Strażacy pokazali skalę zniszczeń w polskim mieście. Widok może śnić się po nocach
Wiele polskich miejscowości bardzo dotkliwie odczuła skutki powodzi, która przeszła przez południowo-zachodnie rejony naszego kraju. Taką z pewnością są Głuchołazy, gdzie obecnie trwa “sprzątanie” po kataklizmie. Do sieci trafiają liczne zdjęcia, na których widać, jak obecnie wygląda tam sytuacja. Jedno z nich jest szczególnie przygnębiające.
Zniszczenia w Głuchołazach. Burmistrz oszacował straty
Głuchołazy to niewielkie, liczące niecałe 14 tys. mieszkańców miasto na Opolszczyźnie, które jest jednym z miejsc najbardziej dotkniętych przez powódź. Kiedy woda już opadła, ujawniła skalę dramatu, jaki je dotknął. Zerwany został most, a ulice są całkowicie zdewastowane. Burmistrz Głuchołaz Paweł Szymkowicz wstępnie oszacował straty wywołane przez kataklizm.

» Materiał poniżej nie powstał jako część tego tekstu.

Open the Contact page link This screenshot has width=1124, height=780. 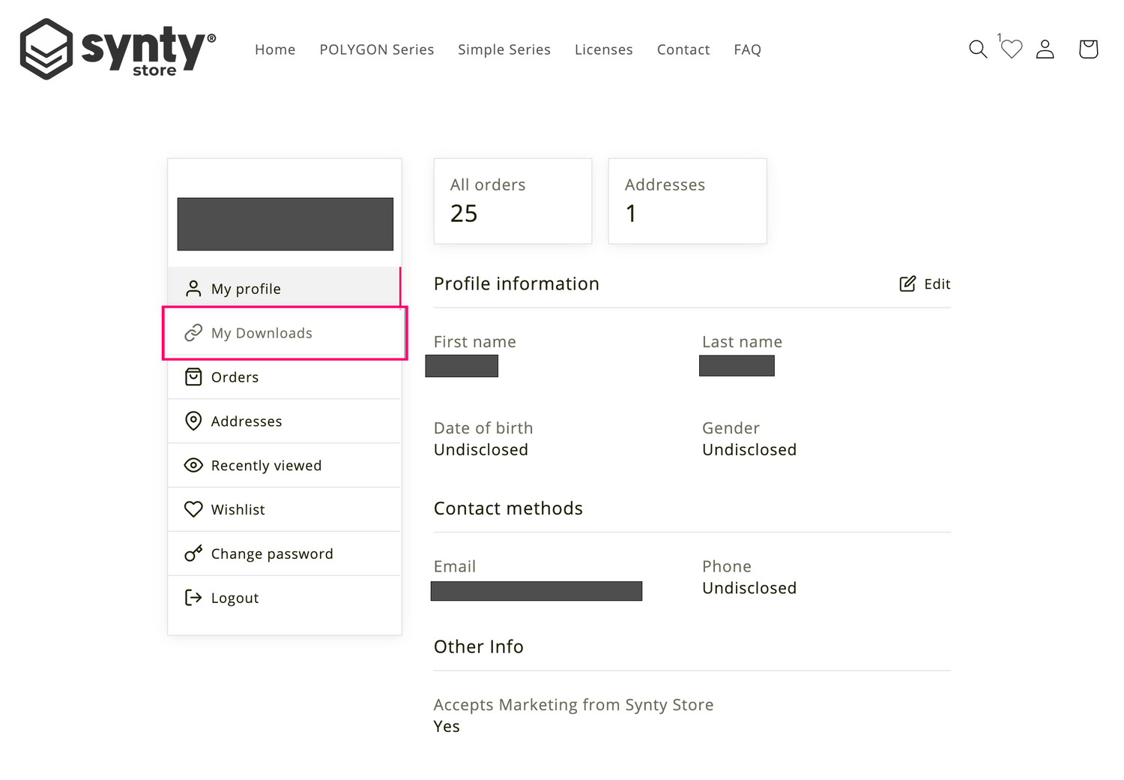coord(683,50)
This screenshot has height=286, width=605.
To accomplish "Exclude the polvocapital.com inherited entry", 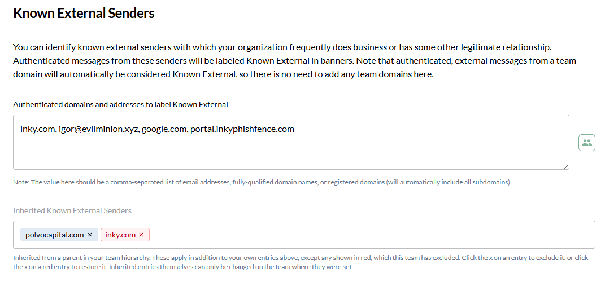I will point(90,235).
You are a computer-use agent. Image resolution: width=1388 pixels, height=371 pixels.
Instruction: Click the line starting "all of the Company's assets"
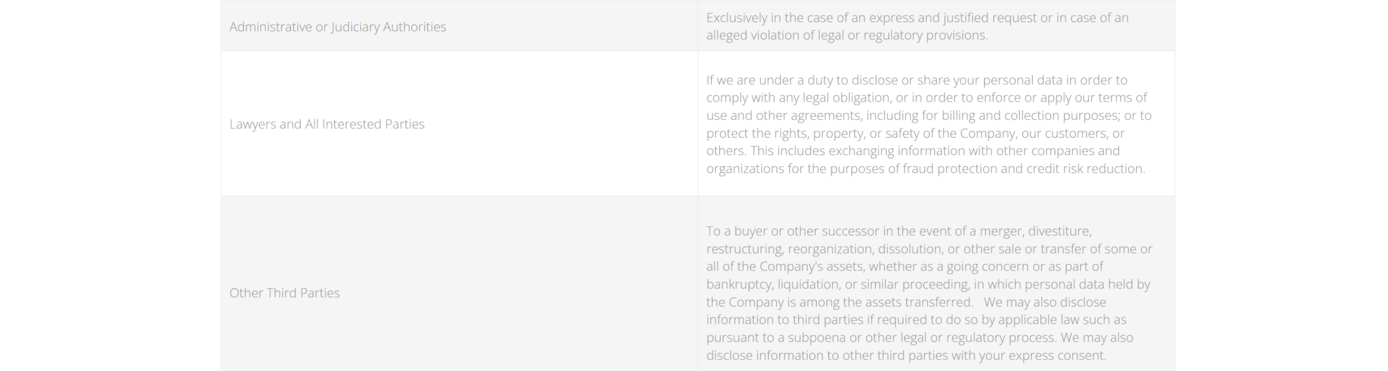[904, 266]
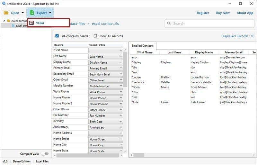
Task: Click the Register link
Action: coord(203,13)
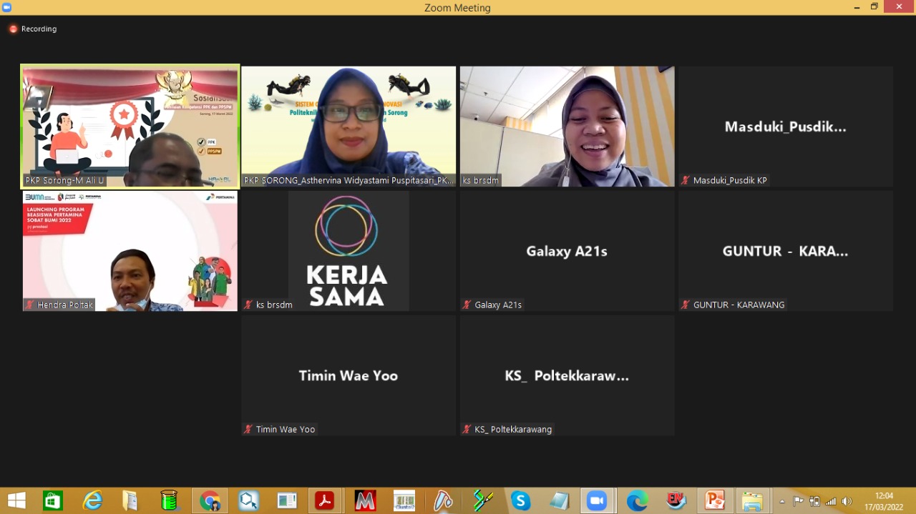Click the Windows Start button

(16, 501)
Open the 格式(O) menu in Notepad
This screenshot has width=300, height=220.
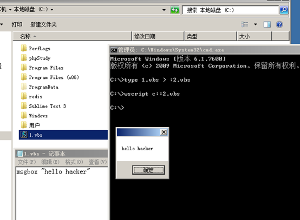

Tylko w infrastrukturze miejskiej wyszło nam, że szkody wywołane przez powódź będą kosztować nas 250 mln zł – powiedział na antenie Polsat News.
Wielkie sprzątanie w Głuchołazach
Obecnie w mieście trwa usuwanie skutków kataklizmu. Służby wraz z mieszkańcami usuwają konary drzew i uszkodzone elementy infrastruktury, aby ułatwić sobie codzienne funkcjonowanie. Odbudowywane są również chodniki, aby usprawnić przemieszczanie się. Powoli przywracany jest też prąd.

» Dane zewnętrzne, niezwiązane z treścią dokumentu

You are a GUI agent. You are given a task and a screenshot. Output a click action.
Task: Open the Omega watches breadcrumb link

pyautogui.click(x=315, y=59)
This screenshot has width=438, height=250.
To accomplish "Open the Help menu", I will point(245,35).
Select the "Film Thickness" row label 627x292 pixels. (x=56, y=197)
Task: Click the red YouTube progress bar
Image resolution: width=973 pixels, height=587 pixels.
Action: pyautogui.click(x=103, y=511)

Głuchołazy się odgruzowują. Trwa totalne czyszczenie. Szacujemy straty, widzimy zniszczone ulice, wyrwane kostki brukowe, zapadnięte studzienki telekomunikacyjne. Jako miasto stoimy przed olbrzymim wyzwaniem doprowadzenia do stanu użyteczności kilku szkół, domu seniora, ośrodka pomocy społecznej - przekazał w niedawnej w rozmowie z RMF FM burmistrz miasta.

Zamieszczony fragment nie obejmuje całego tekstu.